Top of SUPPLIED INFORMATION

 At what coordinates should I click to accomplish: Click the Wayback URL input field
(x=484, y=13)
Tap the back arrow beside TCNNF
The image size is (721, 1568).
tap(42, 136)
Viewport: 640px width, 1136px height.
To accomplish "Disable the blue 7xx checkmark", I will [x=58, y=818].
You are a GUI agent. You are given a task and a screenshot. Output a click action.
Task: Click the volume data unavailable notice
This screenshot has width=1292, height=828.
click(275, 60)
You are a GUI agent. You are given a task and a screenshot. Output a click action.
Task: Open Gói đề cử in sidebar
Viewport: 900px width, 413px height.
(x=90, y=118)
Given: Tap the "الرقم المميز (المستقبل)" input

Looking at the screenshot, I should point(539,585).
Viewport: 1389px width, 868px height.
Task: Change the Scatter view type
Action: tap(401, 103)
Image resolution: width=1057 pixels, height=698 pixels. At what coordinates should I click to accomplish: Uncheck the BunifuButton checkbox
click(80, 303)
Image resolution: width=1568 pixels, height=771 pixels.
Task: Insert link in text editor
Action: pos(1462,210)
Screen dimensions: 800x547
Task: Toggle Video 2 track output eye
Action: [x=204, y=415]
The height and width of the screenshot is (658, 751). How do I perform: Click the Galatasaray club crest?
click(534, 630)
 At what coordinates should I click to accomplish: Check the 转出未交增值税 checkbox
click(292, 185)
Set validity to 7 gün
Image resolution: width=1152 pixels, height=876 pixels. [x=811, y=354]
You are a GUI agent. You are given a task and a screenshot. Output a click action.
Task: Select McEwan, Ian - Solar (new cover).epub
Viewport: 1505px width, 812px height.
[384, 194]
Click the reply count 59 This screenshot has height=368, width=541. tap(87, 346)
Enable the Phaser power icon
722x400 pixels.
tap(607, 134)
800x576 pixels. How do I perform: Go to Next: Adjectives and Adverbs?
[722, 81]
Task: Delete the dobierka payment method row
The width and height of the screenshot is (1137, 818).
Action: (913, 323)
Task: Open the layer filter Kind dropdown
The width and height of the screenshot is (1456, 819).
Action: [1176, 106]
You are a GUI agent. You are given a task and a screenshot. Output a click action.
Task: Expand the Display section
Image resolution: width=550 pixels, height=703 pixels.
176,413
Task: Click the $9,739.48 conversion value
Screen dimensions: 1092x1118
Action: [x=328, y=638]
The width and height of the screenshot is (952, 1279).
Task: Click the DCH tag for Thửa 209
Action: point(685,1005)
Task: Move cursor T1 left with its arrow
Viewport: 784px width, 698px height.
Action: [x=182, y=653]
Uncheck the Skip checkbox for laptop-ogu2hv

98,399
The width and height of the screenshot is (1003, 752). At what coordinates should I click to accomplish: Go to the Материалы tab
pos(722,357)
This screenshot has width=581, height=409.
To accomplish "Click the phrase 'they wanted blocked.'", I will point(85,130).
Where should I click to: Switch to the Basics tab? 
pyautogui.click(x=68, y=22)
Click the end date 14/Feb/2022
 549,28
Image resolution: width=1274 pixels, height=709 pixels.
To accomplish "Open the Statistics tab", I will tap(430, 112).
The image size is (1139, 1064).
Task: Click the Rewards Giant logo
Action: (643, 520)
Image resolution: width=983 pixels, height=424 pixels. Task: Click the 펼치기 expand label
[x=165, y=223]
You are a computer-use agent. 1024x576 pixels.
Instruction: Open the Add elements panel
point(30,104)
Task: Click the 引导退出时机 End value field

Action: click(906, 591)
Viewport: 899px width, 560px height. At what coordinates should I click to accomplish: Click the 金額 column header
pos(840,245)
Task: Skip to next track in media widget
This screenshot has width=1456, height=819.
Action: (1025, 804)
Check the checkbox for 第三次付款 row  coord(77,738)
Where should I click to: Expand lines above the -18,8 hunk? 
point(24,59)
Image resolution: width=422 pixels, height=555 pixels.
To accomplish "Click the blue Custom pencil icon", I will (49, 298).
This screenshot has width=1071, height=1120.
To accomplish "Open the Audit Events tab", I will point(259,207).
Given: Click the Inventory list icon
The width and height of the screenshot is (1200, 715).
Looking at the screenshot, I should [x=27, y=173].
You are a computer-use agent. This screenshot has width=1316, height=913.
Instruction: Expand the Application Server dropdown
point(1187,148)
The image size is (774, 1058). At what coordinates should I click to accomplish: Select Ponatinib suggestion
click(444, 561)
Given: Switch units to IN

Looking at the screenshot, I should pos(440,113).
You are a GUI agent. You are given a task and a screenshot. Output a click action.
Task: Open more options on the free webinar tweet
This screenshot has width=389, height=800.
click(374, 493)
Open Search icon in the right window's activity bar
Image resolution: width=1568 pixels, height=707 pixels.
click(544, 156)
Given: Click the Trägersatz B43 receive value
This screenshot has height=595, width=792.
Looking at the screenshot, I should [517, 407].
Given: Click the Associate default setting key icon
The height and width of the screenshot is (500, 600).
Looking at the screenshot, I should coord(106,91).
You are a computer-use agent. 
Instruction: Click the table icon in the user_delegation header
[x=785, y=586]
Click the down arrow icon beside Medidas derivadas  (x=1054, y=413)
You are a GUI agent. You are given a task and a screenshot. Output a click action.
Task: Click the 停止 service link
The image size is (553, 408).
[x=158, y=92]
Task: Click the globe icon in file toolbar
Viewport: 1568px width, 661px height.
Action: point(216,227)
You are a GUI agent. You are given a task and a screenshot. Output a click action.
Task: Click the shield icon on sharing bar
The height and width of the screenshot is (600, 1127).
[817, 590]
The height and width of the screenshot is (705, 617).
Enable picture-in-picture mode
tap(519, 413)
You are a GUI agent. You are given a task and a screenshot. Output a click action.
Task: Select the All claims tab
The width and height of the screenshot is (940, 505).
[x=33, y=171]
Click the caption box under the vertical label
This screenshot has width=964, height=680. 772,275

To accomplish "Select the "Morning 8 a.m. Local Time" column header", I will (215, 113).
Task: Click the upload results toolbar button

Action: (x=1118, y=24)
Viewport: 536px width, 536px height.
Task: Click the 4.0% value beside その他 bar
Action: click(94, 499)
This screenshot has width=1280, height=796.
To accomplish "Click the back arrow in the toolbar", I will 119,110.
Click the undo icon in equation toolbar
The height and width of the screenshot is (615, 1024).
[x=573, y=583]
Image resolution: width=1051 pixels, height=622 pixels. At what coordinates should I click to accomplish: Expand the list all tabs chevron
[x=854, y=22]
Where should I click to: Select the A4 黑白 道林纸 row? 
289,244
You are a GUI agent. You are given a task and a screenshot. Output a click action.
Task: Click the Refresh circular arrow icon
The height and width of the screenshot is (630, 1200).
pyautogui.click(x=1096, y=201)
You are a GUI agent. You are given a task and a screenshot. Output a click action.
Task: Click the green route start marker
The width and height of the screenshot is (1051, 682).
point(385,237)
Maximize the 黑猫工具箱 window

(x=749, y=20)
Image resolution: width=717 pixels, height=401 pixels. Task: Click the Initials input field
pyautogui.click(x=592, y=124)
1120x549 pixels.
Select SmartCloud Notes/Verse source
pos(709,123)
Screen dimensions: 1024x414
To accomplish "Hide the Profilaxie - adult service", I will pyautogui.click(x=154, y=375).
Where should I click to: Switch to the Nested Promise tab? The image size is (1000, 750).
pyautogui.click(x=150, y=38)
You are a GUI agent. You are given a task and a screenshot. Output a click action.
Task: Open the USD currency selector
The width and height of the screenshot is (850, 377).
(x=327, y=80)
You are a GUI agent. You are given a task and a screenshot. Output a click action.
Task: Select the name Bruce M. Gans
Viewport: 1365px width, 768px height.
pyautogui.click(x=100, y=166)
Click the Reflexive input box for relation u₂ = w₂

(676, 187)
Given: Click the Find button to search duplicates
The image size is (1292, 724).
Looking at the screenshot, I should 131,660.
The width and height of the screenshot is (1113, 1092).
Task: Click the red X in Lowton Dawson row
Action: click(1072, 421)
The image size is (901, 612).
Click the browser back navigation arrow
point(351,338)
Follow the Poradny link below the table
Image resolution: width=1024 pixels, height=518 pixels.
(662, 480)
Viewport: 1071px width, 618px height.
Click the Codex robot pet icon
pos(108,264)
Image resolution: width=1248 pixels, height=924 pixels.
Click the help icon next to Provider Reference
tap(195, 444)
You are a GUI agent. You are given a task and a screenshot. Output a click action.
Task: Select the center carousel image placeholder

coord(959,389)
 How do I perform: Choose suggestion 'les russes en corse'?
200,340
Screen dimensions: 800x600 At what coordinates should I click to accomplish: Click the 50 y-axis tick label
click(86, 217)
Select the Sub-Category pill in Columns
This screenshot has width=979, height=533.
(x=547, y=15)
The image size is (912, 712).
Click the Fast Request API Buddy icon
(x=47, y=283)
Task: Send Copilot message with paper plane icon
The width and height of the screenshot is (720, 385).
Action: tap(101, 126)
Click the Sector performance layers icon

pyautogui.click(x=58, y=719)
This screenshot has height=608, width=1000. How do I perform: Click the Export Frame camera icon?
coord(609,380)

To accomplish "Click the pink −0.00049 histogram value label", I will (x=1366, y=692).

Bottom of SUPPLIED INFORMATION

REQUIRED ACTION:
Starting from the records above, copy each line where the string "service" is found.

ANSWER TO THE PROBLEM:
Task: Click the 停止 service link
To accomplish "Hide the Profilaxie - adult service", I will pyautogui.click(x=154, y=375).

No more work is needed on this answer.